Working data
────
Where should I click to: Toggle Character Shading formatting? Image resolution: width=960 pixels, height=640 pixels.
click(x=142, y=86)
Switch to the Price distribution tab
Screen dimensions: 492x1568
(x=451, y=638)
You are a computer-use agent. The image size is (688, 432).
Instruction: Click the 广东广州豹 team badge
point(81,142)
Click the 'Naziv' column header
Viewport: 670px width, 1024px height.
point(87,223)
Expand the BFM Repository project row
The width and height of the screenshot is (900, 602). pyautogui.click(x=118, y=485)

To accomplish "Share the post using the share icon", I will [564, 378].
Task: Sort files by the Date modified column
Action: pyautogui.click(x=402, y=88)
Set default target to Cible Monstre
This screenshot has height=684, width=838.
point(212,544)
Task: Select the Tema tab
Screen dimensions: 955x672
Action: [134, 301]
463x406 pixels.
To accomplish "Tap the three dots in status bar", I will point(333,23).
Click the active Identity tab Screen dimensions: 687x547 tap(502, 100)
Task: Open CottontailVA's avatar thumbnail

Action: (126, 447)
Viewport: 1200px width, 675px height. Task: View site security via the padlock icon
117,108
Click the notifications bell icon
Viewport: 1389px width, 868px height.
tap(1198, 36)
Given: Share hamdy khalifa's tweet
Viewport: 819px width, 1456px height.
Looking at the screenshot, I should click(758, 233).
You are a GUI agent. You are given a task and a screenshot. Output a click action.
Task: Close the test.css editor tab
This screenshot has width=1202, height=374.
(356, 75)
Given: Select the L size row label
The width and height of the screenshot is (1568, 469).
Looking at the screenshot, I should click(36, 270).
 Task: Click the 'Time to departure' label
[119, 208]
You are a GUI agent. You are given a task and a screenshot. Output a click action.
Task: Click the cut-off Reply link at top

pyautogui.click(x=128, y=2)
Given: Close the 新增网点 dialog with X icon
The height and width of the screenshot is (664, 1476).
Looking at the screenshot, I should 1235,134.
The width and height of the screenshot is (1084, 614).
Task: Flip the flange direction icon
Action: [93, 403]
────
Every line above that holds the string "size" should be returned.

Answer space
You are a computer-use agent. The image size is (688, 432).
Given: Select the L size row label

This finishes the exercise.